Chapter 6 of The Nobel Lecture on Literature by Aleksandr I. Solzhenitsyn, translated by Thomas P. Whitney
6.
At various times and in various countries there have been heated, angry, and sophisticated arguments as to whether art and the artist may exist for their own sakes or whether they are required always to keep in mind their debt to society and to serv it, even though in an unbiased way. My own view on this is clear enough, but I am not here going to go into the lines of this argument again. One of the most brilliant statements on this theme was the Nobel Lecture of Albert Camus, and I can happily support its reasoning. Yes, and Russian literature has followed this direction for whole decades: not to let itself get lost in self-admiration, not to flit about too carelessly. I am not ashamed of this tradition and shall continue it myself as best I can. The concept has long been deeply rooted in Russian literature that a writer can do much for his people -- and must.
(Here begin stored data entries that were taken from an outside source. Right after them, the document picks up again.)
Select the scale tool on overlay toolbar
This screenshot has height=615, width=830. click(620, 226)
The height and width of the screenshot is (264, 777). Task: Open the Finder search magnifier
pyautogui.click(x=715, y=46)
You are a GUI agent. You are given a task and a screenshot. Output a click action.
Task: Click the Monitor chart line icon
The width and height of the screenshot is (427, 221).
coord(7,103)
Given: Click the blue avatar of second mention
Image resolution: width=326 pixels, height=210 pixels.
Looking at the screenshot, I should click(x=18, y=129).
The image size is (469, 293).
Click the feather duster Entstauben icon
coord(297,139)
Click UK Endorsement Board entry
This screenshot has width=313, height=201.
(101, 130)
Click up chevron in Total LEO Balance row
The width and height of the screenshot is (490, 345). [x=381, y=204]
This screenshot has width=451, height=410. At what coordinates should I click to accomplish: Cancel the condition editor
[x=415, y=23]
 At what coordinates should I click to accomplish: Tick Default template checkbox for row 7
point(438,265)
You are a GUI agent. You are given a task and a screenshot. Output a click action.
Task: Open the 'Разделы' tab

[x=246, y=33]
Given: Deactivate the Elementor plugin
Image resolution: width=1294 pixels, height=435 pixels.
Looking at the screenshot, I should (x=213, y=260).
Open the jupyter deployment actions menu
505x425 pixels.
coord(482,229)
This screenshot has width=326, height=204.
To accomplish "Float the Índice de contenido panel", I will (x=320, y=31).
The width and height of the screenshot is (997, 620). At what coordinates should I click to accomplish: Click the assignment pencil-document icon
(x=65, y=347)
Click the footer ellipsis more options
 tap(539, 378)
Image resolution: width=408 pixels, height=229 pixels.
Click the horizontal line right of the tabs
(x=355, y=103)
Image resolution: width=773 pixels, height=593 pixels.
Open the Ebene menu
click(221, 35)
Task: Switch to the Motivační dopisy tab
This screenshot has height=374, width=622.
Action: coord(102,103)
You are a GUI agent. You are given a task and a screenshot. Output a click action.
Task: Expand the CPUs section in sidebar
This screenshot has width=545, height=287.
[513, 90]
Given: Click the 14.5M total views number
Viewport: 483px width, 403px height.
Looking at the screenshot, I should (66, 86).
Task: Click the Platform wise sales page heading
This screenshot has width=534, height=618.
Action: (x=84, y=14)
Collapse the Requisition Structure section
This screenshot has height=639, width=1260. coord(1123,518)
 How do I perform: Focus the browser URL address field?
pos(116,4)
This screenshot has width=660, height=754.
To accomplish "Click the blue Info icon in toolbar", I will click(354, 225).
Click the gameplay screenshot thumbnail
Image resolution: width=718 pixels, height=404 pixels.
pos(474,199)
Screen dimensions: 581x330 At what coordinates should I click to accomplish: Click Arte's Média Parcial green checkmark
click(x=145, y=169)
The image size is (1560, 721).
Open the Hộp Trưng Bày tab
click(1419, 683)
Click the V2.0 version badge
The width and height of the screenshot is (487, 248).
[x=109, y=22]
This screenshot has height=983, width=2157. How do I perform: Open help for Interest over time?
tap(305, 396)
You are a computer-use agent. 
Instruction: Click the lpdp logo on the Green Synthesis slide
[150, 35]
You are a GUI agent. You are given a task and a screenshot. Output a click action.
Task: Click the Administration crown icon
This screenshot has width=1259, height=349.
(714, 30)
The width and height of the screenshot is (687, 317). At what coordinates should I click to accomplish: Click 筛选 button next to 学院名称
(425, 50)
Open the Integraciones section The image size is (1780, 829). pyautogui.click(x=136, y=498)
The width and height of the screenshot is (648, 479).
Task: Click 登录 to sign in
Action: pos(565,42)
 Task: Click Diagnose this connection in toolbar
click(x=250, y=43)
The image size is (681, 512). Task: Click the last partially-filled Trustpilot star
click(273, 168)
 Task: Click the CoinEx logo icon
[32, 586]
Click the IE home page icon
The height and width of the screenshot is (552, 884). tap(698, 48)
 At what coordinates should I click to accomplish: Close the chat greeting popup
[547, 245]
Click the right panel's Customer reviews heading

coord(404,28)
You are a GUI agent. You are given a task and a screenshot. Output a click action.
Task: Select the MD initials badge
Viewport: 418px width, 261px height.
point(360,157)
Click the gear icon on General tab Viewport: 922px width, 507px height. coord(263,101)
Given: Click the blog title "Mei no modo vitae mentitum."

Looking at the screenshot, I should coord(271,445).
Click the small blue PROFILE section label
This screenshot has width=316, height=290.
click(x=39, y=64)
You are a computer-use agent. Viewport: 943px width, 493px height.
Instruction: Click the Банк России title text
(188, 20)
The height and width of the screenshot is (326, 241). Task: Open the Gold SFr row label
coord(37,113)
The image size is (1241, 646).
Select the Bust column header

We are not going to flout the right of the artist to express exclusively his own personal experiences and observations while at the same time paying little heed to everything going on in the rest of the world. We are not going to make a demand on the artis in this respect; instead, we will reproach him, ask him, appeal to him, and coax him, for this is allowed us. Usually, after all, he develops his talent on his own only in part; he is endowed with most of it, ready-made, at birth, and along with his talent goes the responsibility for his free will. Let us grant that the artist owes nobody anything; it is still painful to see how he can by retreating into a world of his own creation or into the open spaces of subjective caprice, leave the real world in the hands of mercenary people who are often totally insignificant as well, and sometimes even out of their minds.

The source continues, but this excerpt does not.